Hating the Boston girls and loving them, hating Harvard and loving it, he entered Harvard Law in 1939 with the third-highest average in his class. He had made no real friends on campus, had joined none of the clubs, and he made no real friends in law school, either. He would later think of Boston as a woman, only because most of the people he had known there were females. He wondered once why he wasn’t more involved with the people he knew, and then he thought of Birdie taking that yellow handkerchief out of her black-silk purse, and he felt like crying, not knowing why, and he thought, What the hell.

Now, in New York City, on Christmas Day, he lay in bed with his hands behind his head, and he could hear the gentle breathing of Kitty Newell beside him, and he thought again of calling Amanda. He wanted to hear her voice. He felt, oddly, that he knew her better than anyone else in the world. But he did not move from the bed, and eventually he fell asleep.

On New Year’s Eve, he decided definitely that he would call. He would dial Information and then argue with the operator until she yielded a number for Amanda somewhere in Otter Falls. He was reaching for the phone when Kitty walked into the room. She was wearing only a half-slip, the waistband pulled up over her breasts, wearing it like a short nightgown that ended just below her hips.

“Hey,” she said, “let’s take a nap.”

“What for?”

“It’s New Year’s Eve. We’ve got to stay up until the wee tiny hours.”

“All right,” he said.

“No funny stuff now.”

“I promise.”

“Because we need the rest.”

“I know. What’s that thing you’re wearing?”
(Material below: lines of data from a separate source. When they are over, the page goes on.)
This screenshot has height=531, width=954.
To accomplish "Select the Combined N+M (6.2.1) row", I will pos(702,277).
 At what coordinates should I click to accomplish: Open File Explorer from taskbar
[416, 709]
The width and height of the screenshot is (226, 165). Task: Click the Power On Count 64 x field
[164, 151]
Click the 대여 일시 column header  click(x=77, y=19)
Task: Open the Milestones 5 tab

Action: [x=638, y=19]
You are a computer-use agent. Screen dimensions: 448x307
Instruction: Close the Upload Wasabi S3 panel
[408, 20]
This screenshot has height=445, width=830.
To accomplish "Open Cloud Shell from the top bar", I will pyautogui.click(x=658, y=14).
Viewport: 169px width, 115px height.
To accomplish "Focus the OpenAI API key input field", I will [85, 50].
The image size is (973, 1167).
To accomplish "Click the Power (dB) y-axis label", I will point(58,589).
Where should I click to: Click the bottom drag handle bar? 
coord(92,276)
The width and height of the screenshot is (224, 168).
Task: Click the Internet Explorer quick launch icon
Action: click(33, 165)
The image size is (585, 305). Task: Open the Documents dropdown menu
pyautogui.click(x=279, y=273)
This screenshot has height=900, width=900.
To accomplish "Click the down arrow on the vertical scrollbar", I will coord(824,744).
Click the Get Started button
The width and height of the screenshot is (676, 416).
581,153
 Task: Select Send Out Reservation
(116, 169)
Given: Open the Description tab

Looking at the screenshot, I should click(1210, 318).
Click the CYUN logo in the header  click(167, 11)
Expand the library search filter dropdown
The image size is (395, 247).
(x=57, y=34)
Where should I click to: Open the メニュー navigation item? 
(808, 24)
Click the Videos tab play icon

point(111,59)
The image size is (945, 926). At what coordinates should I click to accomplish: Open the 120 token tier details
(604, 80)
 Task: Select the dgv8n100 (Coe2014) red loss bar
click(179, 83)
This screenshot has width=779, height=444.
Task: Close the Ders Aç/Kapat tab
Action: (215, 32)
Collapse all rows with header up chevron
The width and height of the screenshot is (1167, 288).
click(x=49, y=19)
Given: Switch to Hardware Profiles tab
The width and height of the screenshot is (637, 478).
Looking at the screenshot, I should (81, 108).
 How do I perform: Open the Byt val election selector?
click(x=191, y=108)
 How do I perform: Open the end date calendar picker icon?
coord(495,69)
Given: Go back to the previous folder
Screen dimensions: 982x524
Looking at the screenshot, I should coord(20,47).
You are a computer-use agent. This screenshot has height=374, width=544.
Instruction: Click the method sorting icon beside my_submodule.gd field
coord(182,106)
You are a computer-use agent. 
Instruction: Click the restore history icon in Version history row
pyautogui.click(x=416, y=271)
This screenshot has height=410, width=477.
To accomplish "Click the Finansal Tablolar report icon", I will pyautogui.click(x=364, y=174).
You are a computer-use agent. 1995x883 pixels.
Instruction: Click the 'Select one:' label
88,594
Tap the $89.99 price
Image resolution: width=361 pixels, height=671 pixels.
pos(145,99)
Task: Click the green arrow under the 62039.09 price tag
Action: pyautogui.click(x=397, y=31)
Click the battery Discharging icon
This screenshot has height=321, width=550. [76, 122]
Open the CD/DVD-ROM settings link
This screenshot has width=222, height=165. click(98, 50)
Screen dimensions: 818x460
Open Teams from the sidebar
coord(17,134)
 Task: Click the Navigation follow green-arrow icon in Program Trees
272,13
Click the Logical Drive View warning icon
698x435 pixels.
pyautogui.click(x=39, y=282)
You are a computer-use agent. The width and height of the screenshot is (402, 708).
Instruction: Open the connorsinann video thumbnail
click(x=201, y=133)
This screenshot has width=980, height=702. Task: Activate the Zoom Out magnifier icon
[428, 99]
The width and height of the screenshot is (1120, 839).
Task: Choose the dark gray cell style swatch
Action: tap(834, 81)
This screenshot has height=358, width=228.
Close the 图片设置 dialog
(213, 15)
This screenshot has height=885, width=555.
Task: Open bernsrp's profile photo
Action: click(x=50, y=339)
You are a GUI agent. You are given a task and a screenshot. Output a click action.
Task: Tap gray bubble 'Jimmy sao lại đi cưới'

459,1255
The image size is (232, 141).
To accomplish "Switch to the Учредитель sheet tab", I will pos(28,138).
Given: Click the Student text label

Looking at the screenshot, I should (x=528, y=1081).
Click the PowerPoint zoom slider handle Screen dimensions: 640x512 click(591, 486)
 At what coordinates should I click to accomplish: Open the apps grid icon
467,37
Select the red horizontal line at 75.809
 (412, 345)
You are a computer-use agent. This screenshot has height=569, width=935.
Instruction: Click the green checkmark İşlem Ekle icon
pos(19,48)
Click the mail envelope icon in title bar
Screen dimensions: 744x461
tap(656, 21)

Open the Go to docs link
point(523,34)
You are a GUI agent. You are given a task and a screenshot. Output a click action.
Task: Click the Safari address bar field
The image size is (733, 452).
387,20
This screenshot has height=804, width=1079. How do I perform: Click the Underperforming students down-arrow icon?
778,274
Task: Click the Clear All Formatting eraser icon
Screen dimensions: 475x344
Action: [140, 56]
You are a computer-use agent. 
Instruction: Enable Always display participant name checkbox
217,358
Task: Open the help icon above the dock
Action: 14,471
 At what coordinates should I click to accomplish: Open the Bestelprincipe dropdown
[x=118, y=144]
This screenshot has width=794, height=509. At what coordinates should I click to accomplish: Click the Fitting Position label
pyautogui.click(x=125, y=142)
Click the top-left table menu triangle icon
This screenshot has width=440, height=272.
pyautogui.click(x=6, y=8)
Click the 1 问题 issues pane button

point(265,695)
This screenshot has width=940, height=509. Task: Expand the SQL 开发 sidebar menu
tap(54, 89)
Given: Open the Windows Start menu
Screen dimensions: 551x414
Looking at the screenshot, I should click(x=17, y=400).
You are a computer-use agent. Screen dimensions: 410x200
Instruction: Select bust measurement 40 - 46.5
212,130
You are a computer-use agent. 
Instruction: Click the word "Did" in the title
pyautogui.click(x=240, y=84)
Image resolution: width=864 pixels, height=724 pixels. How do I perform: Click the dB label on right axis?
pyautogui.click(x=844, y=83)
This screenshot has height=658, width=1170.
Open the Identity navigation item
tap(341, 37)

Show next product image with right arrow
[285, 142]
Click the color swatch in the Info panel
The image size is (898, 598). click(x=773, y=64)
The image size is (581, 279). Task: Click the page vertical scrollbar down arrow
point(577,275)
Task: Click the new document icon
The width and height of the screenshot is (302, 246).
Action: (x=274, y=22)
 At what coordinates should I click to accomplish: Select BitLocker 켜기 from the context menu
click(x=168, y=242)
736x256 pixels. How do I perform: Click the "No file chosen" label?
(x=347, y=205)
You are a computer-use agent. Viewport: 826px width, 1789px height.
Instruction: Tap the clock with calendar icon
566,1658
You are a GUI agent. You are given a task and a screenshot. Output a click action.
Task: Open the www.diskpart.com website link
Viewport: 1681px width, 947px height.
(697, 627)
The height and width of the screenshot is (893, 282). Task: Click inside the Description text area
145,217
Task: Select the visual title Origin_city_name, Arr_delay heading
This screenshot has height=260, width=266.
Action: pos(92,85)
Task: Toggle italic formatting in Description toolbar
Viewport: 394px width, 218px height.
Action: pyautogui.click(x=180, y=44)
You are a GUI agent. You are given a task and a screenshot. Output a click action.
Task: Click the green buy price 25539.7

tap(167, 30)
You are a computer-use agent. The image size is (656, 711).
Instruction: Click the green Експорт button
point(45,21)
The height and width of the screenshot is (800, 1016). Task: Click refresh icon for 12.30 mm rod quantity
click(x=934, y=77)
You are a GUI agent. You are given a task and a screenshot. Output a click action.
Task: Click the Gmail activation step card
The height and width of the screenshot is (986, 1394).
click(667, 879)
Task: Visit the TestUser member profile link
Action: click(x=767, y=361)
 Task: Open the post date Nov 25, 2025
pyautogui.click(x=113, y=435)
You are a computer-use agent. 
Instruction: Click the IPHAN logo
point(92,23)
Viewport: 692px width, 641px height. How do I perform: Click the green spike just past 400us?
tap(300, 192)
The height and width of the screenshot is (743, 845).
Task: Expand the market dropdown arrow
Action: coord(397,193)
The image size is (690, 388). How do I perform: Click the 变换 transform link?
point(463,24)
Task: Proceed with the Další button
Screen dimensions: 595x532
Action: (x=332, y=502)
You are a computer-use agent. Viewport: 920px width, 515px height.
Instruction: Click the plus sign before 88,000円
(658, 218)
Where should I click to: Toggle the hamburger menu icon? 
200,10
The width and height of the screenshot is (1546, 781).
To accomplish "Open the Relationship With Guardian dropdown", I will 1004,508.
“The latest creation, my dear,” Kitty said. “I do hope you like it.”

“It’s a bit daring,” Matthew said.

“Oh, yes. Yes, I know.”

“And revealing.”

“Do you think so?”

“And pretty damn provocative.”

Kitty laughed her deep lusty laugh, turned like a can-can dancer, flipped up the back of the slip, and, still laughing, ran into the bedroom. They went into the Broadway throng at eleven-thirty. They had awakened at ten and consumed half a bottle of Scotch before taking to the streets. They didn’t get back to the apartment until four-thirty, and Matthew’s plane was scheduled to leave at nine. He put her to bed and then sat by the window in an easy chair, watching the dawn come up over New York, the first time he had seen it in this city. At seven o’clock, he remembered Amanda and decided again to call her, but then realized it would still be the middle of the night in Minnesota. He dressed swiftly without waking Kitty. He nudged her gently before he left.